South Carolina would be invited to join the SEC in 1990 and joined the league during the 1991–92 year with the exception of football which began conference play in 1992. The program's first bowl victory would come during the 1994 season when they defeated West Virginia in the Carquest Bowl 24–21 on January 2, 1995.

As for the Cowboys, they made the Gator Bowl in 1985, though they lost 23–34 to Florida State and finished 8–4. Coach Jones would remain at Oklahoma State for 11 seasons (1984–94) and compiled a record of 62–60–3. During his tenure the Cowboys played in four bowl games, winning three (1987 Sun Bowl and 1988 Holiday Bowl). During his first five seasons in Stillwater, Jones compiled a record of 44–15 with three bowl wins in four appearances and the school's first three ten-win seasons. Those Cowboy squads were led by future NFL stars Leslie O'Neal, Thurman Thomas and 1988 Heisman Trophy winner Barry Sanders.
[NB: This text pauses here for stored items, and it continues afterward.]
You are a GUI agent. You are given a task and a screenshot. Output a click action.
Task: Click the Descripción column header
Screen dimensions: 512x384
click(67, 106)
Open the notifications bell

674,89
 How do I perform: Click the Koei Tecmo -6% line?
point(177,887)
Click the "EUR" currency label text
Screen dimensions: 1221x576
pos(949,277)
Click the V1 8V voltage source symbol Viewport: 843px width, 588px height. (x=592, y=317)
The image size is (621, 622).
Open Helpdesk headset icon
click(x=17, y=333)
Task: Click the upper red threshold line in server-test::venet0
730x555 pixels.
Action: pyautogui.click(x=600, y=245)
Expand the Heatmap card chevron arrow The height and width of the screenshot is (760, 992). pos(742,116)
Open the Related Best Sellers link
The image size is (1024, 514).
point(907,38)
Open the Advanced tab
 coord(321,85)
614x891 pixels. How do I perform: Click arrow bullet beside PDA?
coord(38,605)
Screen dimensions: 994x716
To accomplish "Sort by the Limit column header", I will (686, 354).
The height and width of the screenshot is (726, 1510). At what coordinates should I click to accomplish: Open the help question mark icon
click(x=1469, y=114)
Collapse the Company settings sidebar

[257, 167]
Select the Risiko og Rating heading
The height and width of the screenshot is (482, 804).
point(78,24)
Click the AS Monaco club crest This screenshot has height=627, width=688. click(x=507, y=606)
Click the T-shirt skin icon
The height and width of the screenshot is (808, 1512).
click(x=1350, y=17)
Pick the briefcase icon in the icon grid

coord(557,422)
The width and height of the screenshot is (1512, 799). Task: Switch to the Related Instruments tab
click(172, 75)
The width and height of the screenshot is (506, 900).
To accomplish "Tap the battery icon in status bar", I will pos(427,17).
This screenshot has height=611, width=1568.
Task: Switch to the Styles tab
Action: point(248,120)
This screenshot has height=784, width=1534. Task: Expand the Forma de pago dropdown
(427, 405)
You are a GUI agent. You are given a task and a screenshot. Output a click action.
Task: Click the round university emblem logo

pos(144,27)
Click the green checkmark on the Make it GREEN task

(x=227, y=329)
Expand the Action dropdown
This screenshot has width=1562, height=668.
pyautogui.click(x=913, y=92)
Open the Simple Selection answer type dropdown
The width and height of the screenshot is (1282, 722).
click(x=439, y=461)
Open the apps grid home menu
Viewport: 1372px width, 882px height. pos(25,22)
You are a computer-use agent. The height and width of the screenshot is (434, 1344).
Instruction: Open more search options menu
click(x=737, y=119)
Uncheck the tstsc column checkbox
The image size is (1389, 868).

However, Oklahoma State was decimated in early 1989 when the program was placed on probation for four years by the NCAA for numerous major rules violations; the Cowboys were banned from bowl games for three seasons and television appearances for two. Jones' last six seasons resulted in no winning seasons and a record of 18–45–3. Oklahoma State's collapse coincided with the rise of Colorado to a national powerhouse under Bill McCartney and Kansas State shedding its status as perennial conference doormat and becoming a consistent winner under Bill Snyder.

Jones' 62 wins is second in school history behind current coach Mike Gundy, the Cowboys' starting quarterback from 1986-89.